Normally, I always lend a steep favor to mass, but it isn't always about mass. I know some domestic breeds have been bred specifically to be formidable, but I would be hesitant to take any domesticated canine against the largest gray wolves: the ones weighing up to 75kg-80kg. Because of head size. There are documentaries out there about this. The wolf's head is roughly double the size of domesticated canines. Smaller head size in canines is associated with their diminished aggressive traits. This is why the wolf has a bite force of roughly double to triple even the mighty Kangols, Tosas, and Mastiffs.
Furthermore, one thing observed from the history of barbaric dog pit fighting is that often a smaller dog will ultimately prevail not just because they get a bite on, and hold its grip fanatically, but because they have superior endurance. Just like in the UFC, dogfights often become contests of attrition. No domestic canine has the endurance of a wolf. The wolves in the arctic have been observed maintaining a sprint for over 5 miles straight eventually running down the Elk.

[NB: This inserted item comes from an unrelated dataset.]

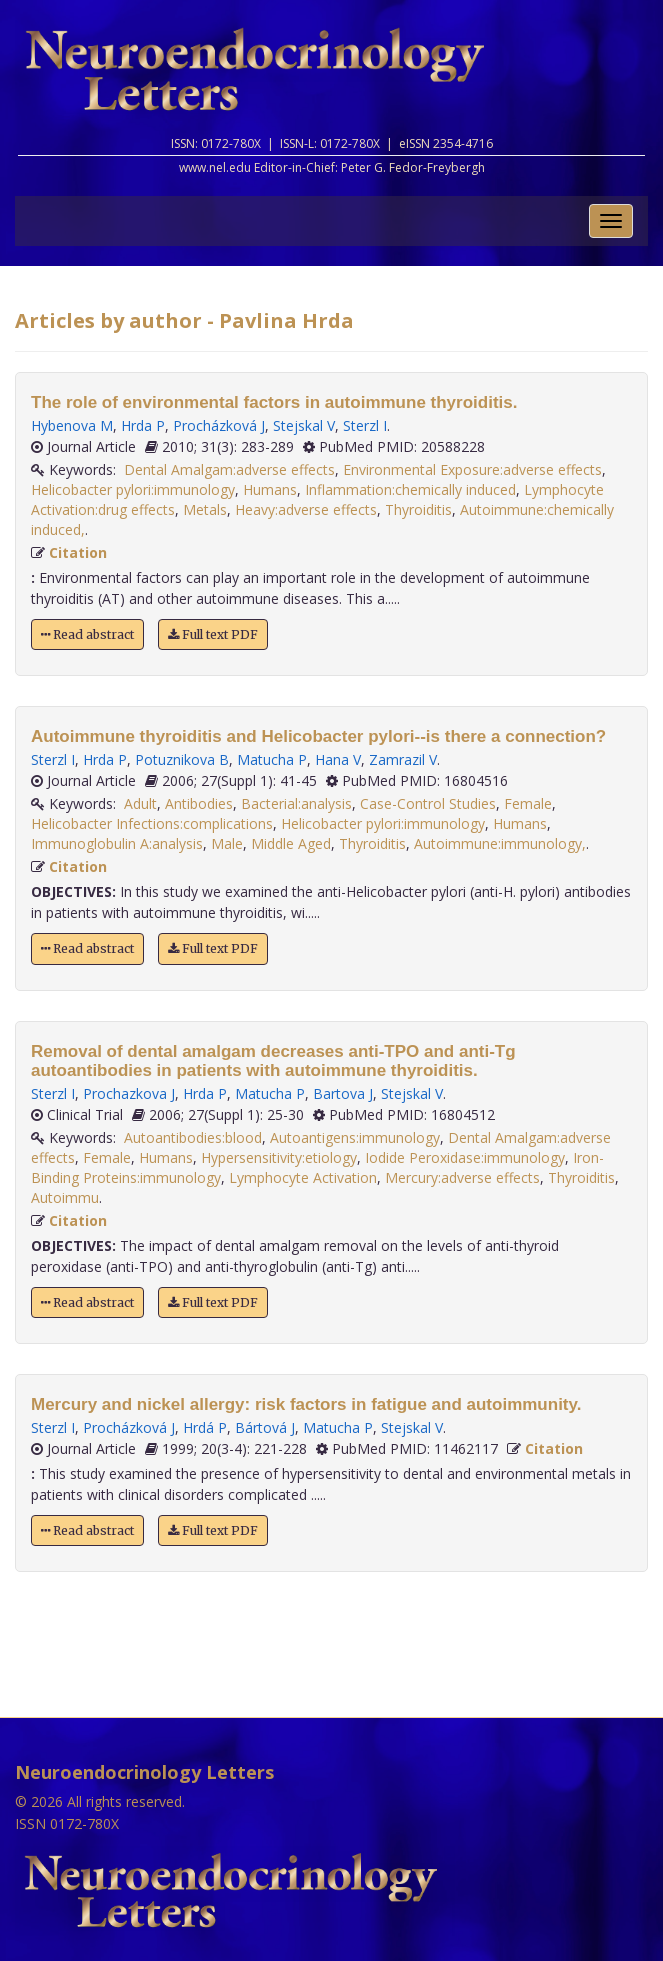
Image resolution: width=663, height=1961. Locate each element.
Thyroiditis (418, 509)
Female (528, 803)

Coincidentally, I found myself marveling at the powerful front legs of the alpha wolf from Yellowstone in this video just a few weeks ago. And this isn't even a Timber Wolf (the ones that grow the largest).

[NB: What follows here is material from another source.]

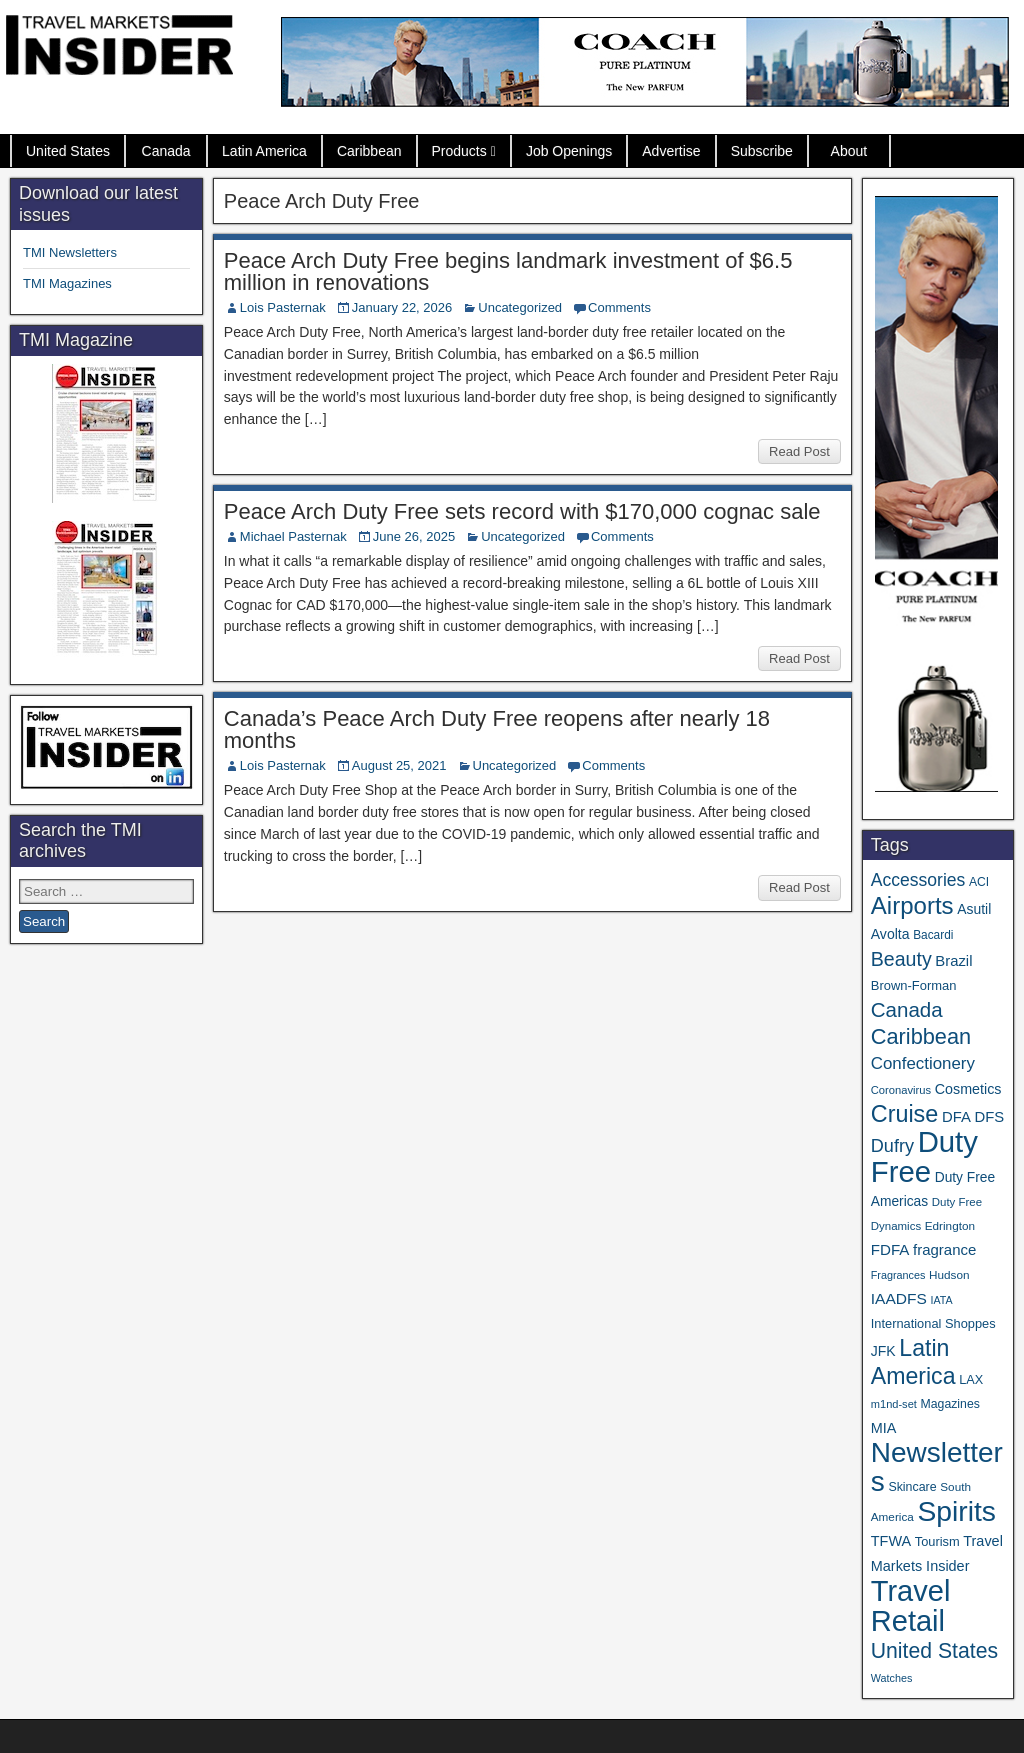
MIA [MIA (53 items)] (884, 1428)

Although, more importantly, I wasn't speaking specifically to the capacity of an invidual canine to be deadly. I was remarking on the fact that wolves are the most deadly because they are the least domestic. In that way, they are even more hostile, genetically, than the most aggressive domesticated breeds like Pit Bulls. Wolves, Dingos, African Wild Dogs...these are the deadliest canines if factoring in the frequency of human interaction with them. They prefer to avoid us. But if they're hungry, there isn't thousands of years of selective breeding working against them. We are not friends: only foe or food.